As we’ve written before, the Standard & Poor’s 500 consists of basically the 500 biggest public companies in the United States. That’s not exactly true, but it’s a good enough description for our discussion here.
These votes include compensation for other so-called “C suite” officers, including chief financial officers. CFO compensation is still quite high, but notably lower than that of the CEO: on a median basis, going from ‘F’ to ‘E’ roughly triples your pay package.

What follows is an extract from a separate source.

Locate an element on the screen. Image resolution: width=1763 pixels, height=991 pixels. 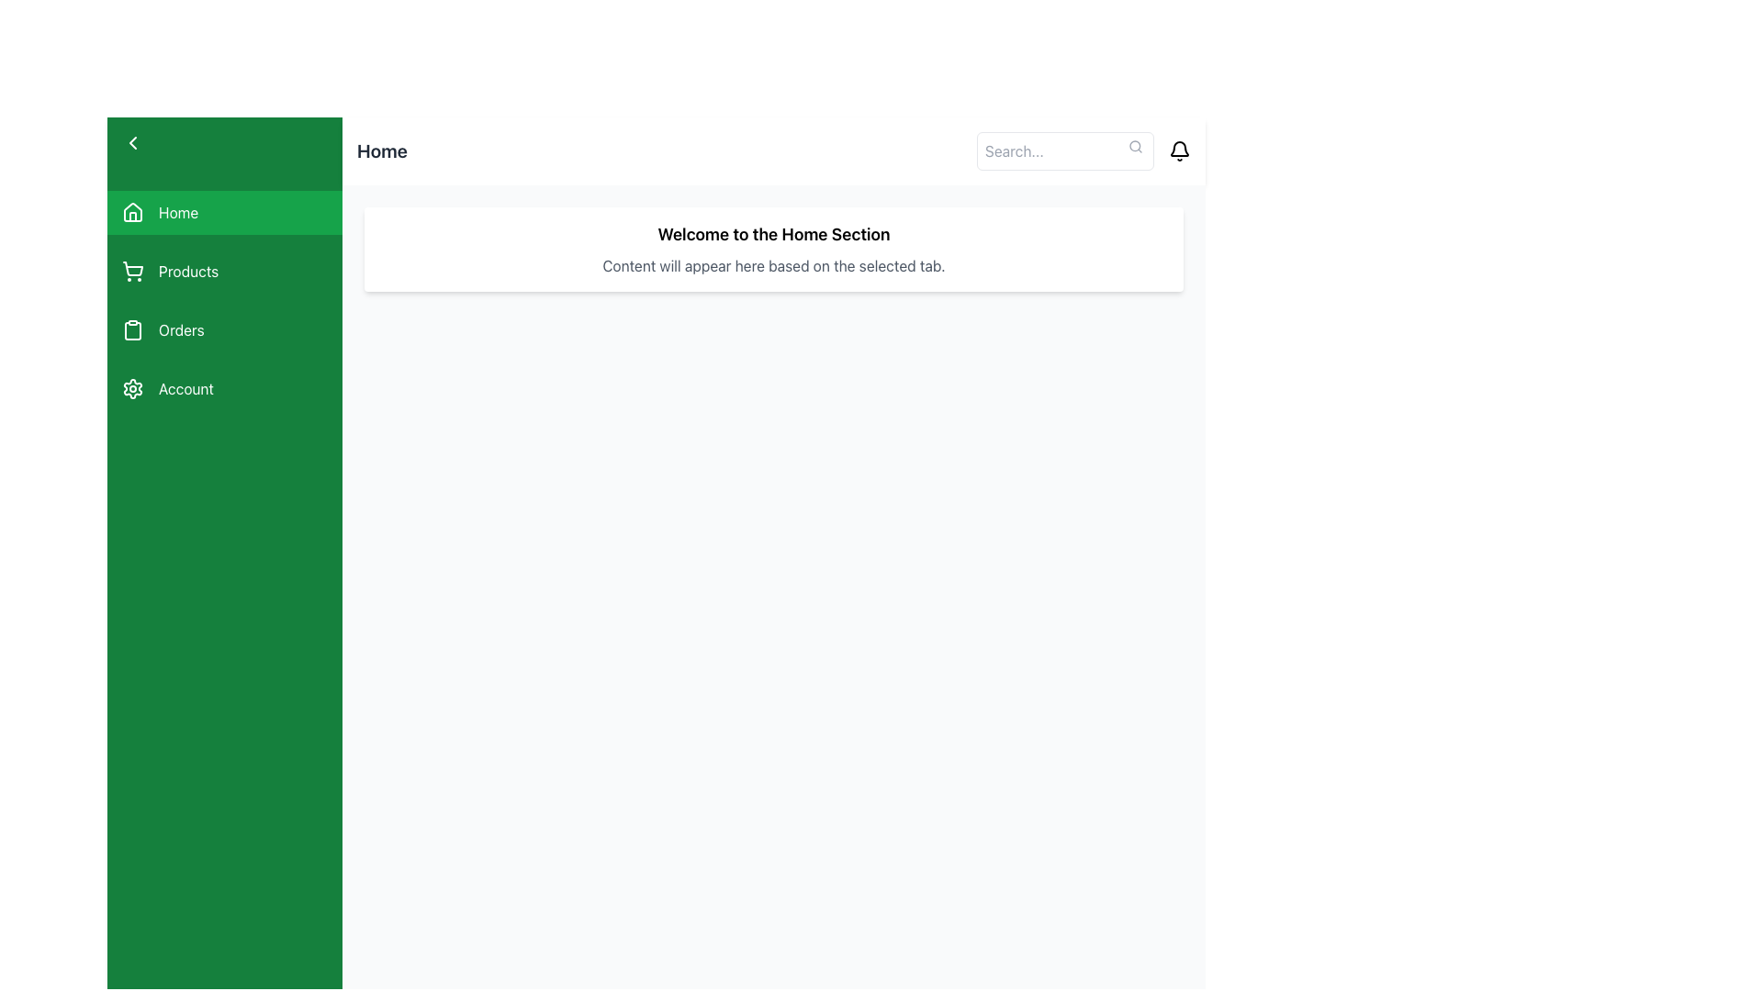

This is not the CEO’s job alone; the responsibility technically belongs to the company’s board of directors. But those transactions absolutely do not occur without her assent, tacit or otherwise, and the process rarely even begins without the CEO playing a significant role. This is in part because at a good number of companies, the CEO is also the chairman of the board; at most others, she’s at least a member of that board and so part of acquisition discussions.
Institutional investors understand this incentive, because one of the long-running criticisms of the financial industry is that compensation is such that investment management employees, too, don’t want to get fired.
This in turn leads to “herding” behavior; if you follow everyone else, and your market goes down, your negative performance doesn’t stand out and your clients will likely forgive you. If you buck the trend and are wrong, however, your clients are probably headed somewhere else.
There are occasionally other considerations — think ESG (environmental, social and governance) investing — but they historically have been subordinate to the core mission of “stock go up”.
The value in an option comes from the difference between the actual stock price and the “strike price”, the price at which the stock can be sold in the option. If the option is at $50 per share and expires today, it’s worth $10 at $60, $30 at $80, and so on.
To oversimplify, those ratios refer to how much company a profit makes for every dollar it’s invested (return on invested capital) or every dollar in assets it owns (return on assets).
The calculation is not necessarily perfect — it requires predicting the future, and incorporates many variables — but the nature of the calculation is relatively settled (it usually includes the Black-Scholes calculation, which won its creators the Nobel Prize in 1997). It’s not as if different companies will have widely different methods of calculating the present value of those options.
CEOs do get golf memberships occasionally, personal use of the corporate jet, security in some cases, etc. These perks can have values that near or sometimes exceed $1 million a year.
There’s some dispute as to whether Musk’s assertion here is true, or somewhat exaggerated.
If Musk’s shares of Tesla purchased via those options were canceled, every other shareholder would see their percentage ownership in the company increase proportionally.